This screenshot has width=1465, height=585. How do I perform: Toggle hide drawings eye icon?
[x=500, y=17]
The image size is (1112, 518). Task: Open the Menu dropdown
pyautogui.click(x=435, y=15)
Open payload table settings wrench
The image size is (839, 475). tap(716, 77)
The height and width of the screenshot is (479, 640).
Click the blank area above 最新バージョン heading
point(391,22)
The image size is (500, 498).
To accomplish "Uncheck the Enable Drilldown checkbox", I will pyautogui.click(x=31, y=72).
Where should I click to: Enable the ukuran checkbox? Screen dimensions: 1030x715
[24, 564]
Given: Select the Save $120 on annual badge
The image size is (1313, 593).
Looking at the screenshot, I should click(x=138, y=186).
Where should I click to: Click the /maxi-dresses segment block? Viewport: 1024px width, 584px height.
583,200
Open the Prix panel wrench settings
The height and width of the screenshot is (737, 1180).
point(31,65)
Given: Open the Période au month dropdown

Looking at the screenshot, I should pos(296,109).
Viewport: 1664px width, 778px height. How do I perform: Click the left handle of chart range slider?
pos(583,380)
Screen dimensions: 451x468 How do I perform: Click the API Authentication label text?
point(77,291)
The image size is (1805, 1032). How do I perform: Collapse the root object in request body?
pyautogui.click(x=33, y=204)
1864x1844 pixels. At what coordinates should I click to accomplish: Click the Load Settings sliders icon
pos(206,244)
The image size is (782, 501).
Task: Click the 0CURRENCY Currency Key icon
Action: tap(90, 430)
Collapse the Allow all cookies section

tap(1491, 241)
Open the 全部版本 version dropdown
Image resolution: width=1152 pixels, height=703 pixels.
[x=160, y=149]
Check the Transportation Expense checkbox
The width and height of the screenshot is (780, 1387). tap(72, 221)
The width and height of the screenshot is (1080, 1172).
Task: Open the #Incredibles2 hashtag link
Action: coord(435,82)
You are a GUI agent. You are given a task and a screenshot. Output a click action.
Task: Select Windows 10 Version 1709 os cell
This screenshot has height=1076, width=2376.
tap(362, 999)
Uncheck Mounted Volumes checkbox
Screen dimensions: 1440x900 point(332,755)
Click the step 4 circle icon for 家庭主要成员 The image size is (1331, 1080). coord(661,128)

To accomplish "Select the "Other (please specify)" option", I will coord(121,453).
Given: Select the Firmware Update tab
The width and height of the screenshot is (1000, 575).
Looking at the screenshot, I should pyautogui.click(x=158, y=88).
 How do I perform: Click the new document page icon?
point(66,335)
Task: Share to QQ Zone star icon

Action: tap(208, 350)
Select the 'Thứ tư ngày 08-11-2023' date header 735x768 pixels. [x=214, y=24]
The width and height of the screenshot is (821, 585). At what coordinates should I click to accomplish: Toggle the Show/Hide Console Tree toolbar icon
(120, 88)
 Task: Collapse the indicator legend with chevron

* * *

Every entry should be output exactly as written, please.

This screenshot has width=1465, height=585. How do I perform: Toggle hide drawings eye icon?
[x=500, y=17]
The image size is (1112, 518). Task: Open the Menu dropdown
pyautogui.click(x=435, y=15)
Open payload table settings wrench
The image size is (839, 475). tap(716, 77)
The height and width of the screenshot is (479, 640).
Click the blank area above 最新バージョン heading
point(391,22)
The image size is (500, 498).
To accomplish "Uncheck the Enable Drilldown checkbox", I will pyautogui.click(x=31, y=72).
Where should I click to: Enable the ukuran checkbox? Screen dimensions: 1030x715
[24, 564]
Given: Select the Save $120 on annual badge
The image size is (1313, 593).
Looking at the screenshot, I should click(x=138, y=186).
Where should I click to: Click the /maxi-dresses segment block? Viewport: 1024px width, 584px height.
583,200
Open the Prix panel wrench settings
The height and width of the screenshot is (737, 1180).
point(31,65)
Given: Open the Période au month dropdown

Looking at the screenshot, I should pos(296,109).
Viewport: 1664px width, 778px height. How do I perform: Click the left handle of chart range slider?
pos(583,380)
Screen dimensions: 451x468 How do I perform: Click the API Authentication label text?
point(77,291)
The image size is (1805, 1032). How do I perform: Collapse the root object in request body?
pyautogui.click(x=33, y=204)
1864x1844 pixels. At what coordinates should I click to accomplish: Click the Load Settings sliders icon
pos(206,244)
The image size is (782, 501).
Task: Click the 0CURRENCY Currency Key icon
Action: tap(90, 430)
Collapse the Allow all cookies section

tap(1491, 241)
Open the 全部版本 version dropdown
Image resolution: width=1152 pixels, height=703 pixels.
[x=160, y=149]
Check the Transportation Expense checkbox
The width and height of the screenshot is (780, 1387). tap(72, 221)
The width and height of the screenshot is (1080, 1172).
Task: Open the #Incredibles2 hashtag link
Action: coord(435,82)
You are a GUI agent. You are given a task and a screenshot. Output a click action.
Task: Select Windows 10 Version 1709 os cell
This screenshot has height=1076, width=2376.
tap(362, 999)
Uncheck Mounted Volumes checkbox
Screen dimensions: 1440x900 point(332,755)
Click the step 4 circle icon for 家庭主要成员 The image size is (1331, 1080). coord(661,128)

To accomplish "Select the "Other (please specify)" option", I will coord(121,453).
Given: Select the Firmware Update tab
The width and height of the screenshot is (1000, 575).
Looking at the screenshot, I should pyautogui.click(x=158, y=88).
 How do I perform: Click the new document page icon?
point(66,335)
Task: Share to QQ Zone star icon

Action: tap(208, 350)
Select the 'Thứ tư ngày 08-11-2023' date header 735x768 pixels. [x=214, y=24]
The width and height of the screenshot is (821, 585). At what coordinates should I click to accomplish: Toggle the Show/Hide Console Tree toolbar icon
(120, 88)
 Task: Collapse the indicator legend with chevron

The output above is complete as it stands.